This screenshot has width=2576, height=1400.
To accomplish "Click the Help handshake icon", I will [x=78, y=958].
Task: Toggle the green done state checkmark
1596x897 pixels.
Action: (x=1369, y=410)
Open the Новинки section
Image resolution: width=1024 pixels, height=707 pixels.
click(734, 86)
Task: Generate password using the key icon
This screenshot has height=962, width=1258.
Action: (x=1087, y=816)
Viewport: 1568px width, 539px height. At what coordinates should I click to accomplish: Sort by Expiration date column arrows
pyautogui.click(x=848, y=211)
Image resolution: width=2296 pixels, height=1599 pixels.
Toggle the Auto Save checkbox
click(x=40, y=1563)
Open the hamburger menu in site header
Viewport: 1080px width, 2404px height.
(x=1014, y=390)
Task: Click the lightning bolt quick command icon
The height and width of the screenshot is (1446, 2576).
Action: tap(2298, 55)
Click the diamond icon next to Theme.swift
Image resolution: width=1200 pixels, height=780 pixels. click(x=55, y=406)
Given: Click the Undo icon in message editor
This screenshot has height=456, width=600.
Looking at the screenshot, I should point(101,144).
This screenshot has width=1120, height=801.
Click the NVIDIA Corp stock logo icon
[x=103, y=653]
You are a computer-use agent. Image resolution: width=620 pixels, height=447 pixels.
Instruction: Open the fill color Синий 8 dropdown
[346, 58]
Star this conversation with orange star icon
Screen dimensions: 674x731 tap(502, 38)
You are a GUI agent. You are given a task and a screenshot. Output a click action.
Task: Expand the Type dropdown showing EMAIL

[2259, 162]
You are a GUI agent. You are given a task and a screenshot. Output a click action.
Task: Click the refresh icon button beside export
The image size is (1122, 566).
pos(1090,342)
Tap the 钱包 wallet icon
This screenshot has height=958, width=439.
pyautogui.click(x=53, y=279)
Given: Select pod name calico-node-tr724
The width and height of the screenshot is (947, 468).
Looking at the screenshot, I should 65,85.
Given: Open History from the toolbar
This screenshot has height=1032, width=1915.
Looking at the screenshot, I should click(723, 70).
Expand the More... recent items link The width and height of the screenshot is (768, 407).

☆ ☆ ☆ ☆ ☆

**Task description**
Starting with the line that contains "Given: Open History from the toolbar" and continuing through the last line of the listing above, recast those lines as a Markdown table with the columns Row and Text. Give each line its own numbered row and leave out any blank lines.

**Answer to this problem**
| Row | Text |
|---|---|
| 1 | Given: Open History from the toolbar |
| 2 | This screenshot has height=1032, width=1915. |
| 3 | Looking at the screenshot, I should click(723, 70). |
| 4 | Expand the More... recent items link The width and height of the screenshot is (768, 407). |